Collectively, these observations call for a more comprehensive, ideally untargeted, (phyto)chemical analyses of botanicals, which ultimately require the implementation of metabolomic profiling/finger-printing methods utilizing notably IR, NMR, and MS techniques. The statistical approaches (chemometrics) behind metabolomic analyses facilitate the compilation of multiple phytochemical variables that enable the classification of authentic vs. non-authentic botanical samples. Untargeted spectrometric/spectroscopic analyses are preferable as they have the potential to detect unknown chemical features potentially resulting from adulteration. Hence, untargeted analytical methods combined with chemometrics have the potential to make the QC of standardized botanical preparations more effective as they chemically evaluate the authenticity of botanicals and can simultaneously capture potential adulterations, including those not yet known to the scientific community.

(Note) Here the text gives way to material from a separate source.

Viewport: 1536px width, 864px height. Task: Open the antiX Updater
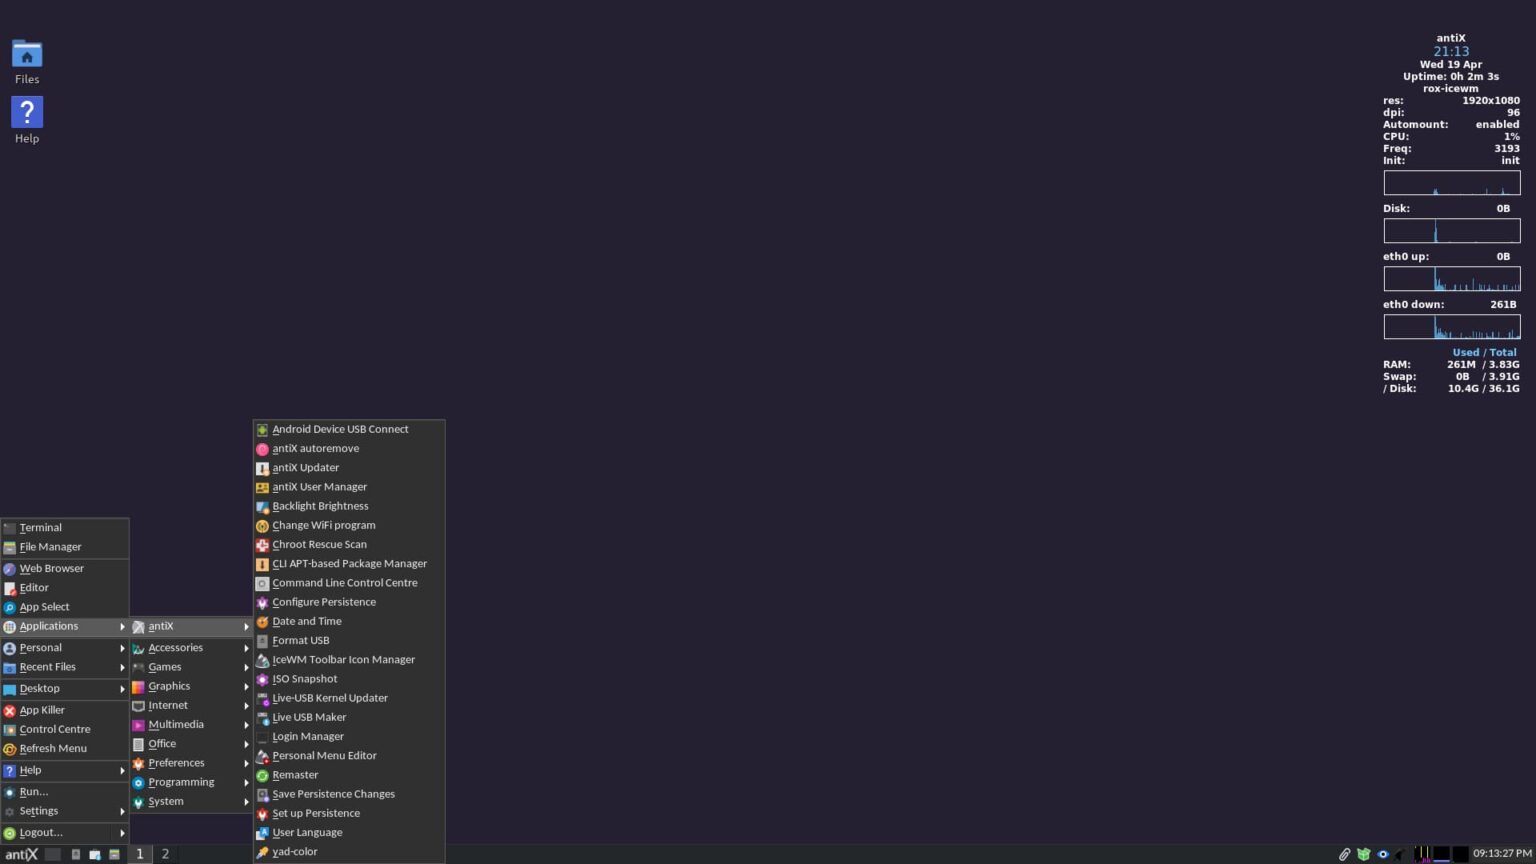point(305,467)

5.4. The value of NMR-based metabolomic fingerprints

Based on a comprehensive review of the literature and in-house experimental evidence, the authors propose an NMR-based metabolomic approach for authenticity evaluation of botanical samples through statistical (chemometric) comparison of NMR fingerprint spectra. Owing to the robustness of NMR as a relative primary analytical technique, the value of NMR-based metabolomic models can be potentiated through international inter-laboratory collaboration. Especially helpful would be the development of a unified collection of NMR spectra of authentic botanicals, which could serve as a digitized set of authentic spectra, and subsequently be integrated into statistical analyses for the definition of a chemometric model of botanical authenticity. The proposed NMR-based metabolomic screening model for raw botanicals and extracts offers dual benefits: on one hand, it integrates the multiple factors that define the authenticity of botanicals through the use of statistical models; on the other hand, it facilitates the detection of unusual chemical patterns that could result from sample deterioration or adulteration.

5.5. Botanical authenticity in the international marketplace

While technically feasible, the implementation of metabolomic tools for the assessment of botanical authenticity continues to faces broader implementation hurdles, which should be considered carefully: (a) standardization of metabolomic analysis in botanical QC, including sample preparation and data acquisition; (b) the implementation of inter-laboratory collaboration, ideally involving science-based authoritative agencies and associations, as a means of achieving representative coverage (geographical distribution) of botanical specimens; and (c) establishment of an infrastructure that allows exchange and re-use of data and results [112]. Considering that the aim of botanical QC is to ensure and protect human health, the major effort of the required concerted initiative, comparable to the Metabolomics Standards Initiatives (MSI) [135], is justified, but also requires international coordination to become real and effective. Considering the paramount importance of authenticity and adulteration in the contemporary global botanical marketplace, now is the time to bridge the gap between the international botanical/herbal DS industry, regulatory agencies, pharmacopeial authorities and academic researchers, in order to promote the implementation of cutting edge techniques/approaches into widely practiced botanical QC measures, for the benefit of enhancing the reproducibility, efficacy, and safety of botanicals.